IT Governance, Audit and Risks Management in Banks: A Narrative Literature Review and Future Research Agenda

Abstract

The increasing digitalization of the banking sector has significantly reshaped institutional control mechanisms and governance structures, particularly in the realm of Information Technology (IT). This narrative literature review examines the evolving role of IT audit and governance in banks, with a specific focus on how these mechanisms contribute to risk management and regulatory compliance. Drawing upon a corpus of 26 peer-reviewed studies spanning from the early 2000s to 2025, this paper offers an integrated framework to understand the complex interrelations between IT governance, internal auditing, emerging technologies, and institutional oversight. Our literature review situates IT audit practices within broader organizational, cultural, and regulatory contexts.
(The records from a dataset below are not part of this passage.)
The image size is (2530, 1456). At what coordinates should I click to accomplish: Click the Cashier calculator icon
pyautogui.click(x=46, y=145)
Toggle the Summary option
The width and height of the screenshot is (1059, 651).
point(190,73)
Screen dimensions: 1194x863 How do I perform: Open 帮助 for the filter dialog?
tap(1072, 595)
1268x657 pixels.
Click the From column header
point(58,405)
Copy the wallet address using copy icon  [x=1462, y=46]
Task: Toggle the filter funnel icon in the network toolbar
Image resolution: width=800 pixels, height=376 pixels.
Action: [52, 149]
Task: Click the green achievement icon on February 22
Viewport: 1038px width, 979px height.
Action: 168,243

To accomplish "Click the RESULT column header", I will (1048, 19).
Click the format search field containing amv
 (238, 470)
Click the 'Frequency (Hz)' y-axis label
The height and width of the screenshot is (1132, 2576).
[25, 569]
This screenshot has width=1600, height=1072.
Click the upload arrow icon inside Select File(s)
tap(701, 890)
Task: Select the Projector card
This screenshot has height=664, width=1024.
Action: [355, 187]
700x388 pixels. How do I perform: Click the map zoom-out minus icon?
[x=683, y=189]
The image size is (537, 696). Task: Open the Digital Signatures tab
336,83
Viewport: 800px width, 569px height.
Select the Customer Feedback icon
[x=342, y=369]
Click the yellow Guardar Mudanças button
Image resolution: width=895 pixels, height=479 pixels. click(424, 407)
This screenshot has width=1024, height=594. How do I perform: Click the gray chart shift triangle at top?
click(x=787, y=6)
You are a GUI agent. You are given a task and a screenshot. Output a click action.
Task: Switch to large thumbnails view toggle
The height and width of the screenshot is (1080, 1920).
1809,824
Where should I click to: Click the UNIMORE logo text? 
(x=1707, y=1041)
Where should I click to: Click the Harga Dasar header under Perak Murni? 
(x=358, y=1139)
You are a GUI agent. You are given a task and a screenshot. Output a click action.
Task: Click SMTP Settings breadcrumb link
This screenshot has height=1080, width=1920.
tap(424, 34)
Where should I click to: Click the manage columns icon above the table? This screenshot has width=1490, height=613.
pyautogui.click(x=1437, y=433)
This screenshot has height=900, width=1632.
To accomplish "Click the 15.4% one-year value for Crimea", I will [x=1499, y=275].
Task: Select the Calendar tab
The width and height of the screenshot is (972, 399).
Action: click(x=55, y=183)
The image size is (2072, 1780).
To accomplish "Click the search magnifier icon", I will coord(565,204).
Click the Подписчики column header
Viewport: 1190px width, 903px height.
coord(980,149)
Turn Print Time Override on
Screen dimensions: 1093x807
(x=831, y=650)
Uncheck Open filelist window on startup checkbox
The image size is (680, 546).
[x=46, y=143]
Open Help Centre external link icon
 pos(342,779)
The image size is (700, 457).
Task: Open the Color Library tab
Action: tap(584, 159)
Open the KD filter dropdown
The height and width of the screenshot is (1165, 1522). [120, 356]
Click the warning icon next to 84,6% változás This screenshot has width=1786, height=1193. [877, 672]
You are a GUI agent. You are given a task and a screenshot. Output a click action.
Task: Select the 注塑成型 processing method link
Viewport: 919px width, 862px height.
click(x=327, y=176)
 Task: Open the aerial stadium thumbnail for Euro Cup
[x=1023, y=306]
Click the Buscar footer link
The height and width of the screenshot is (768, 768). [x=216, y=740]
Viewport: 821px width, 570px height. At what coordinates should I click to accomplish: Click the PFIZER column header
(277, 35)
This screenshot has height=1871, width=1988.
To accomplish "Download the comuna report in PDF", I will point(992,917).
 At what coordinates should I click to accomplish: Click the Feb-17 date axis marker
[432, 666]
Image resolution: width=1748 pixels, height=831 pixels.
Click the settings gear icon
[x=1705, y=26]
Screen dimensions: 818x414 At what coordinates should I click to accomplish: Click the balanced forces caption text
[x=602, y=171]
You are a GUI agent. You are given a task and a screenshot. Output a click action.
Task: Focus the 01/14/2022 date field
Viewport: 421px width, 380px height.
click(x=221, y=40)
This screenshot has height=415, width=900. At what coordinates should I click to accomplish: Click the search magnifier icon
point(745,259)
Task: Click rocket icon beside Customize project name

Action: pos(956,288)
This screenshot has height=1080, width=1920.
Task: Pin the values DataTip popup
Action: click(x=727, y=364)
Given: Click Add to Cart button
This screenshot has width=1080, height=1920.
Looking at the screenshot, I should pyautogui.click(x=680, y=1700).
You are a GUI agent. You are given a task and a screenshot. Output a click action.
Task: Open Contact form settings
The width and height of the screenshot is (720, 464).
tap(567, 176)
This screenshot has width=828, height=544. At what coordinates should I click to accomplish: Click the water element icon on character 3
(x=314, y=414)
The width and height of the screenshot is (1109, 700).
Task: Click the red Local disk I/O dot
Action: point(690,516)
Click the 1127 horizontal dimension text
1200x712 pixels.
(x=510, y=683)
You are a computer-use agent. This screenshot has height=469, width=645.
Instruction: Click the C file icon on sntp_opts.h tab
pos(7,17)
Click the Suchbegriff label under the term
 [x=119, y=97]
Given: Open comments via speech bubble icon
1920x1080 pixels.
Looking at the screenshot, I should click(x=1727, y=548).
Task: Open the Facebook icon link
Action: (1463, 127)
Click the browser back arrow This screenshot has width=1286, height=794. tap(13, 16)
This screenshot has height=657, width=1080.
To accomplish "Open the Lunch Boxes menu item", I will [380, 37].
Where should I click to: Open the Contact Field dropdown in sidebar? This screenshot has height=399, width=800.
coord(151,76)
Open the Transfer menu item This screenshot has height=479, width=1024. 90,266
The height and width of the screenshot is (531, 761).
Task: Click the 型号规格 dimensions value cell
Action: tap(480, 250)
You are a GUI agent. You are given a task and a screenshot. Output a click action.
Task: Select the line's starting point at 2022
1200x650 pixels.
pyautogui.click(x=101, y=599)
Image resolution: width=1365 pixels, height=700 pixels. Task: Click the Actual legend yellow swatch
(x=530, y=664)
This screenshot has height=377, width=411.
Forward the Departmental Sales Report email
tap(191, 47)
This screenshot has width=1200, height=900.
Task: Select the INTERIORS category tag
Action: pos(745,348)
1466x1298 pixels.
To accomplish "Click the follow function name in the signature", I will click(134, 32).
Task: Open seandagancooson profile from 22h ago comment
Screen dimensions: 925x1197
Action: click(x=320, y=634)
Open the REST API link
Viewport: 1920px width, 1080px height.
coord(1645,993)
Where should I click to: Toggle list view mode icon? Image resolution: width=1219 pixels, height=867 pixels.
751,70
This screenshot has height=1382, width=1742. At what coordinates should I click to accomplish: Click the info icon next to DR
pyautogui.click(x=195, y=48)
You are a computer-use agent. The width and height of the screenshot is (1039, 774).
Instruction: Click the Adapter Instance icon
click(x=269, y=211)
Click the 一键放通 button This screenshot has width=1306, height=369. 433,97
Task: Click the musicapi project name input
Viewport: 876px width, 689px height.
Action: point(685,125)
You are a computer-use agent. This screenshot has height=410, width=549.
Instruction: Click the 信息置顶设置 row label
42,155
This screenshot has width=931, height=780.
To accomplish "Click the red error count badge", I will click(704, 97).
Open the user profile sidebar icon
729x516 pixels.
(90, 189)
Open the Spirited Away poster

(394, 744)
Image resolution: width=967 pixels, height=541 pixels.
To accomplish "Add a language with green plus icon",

It explores how frameworks such as COBIT and COSO serve not only as technical guides but also as institutional artifacts that shape organizational behavior, strategic decision-making, and normative compliance. The review reveals that the role of IT audit has expanded from a purely technical function to a strategic enabler of trust, transparency, and accountability within financial institutions. Furthermore, audit committees and specialized board-level IT committees are shown to play a critical role in translating technological risks into governance priorities, thereby fostering a culture of proactive risk mitigation. Our analysis addresses the competencies of IT auditors, emphasizing the increasing demand for specialized skills in cybersecurity, data governance, and AI-integrated systems. The findings suggest that organizations with robust IT governance structures and trained audit personnel are better equipped to address technological disruptions and regulatory pressures. Moreover, the integration of Artificial Intelligence (AI) into audit processes is identified as both a transformative opportunity and a governance challenge. This paper contributes to the literature by providing a picture that connects technical auditing practices with broader sociotechnical systems. It identifies critical gaps in current audit practices, highlights the importance of organizational culture and ethics in IT governance, and proposes avenues for future research, particularly on the intersection of AI, audit methodologies, and institutional compliance.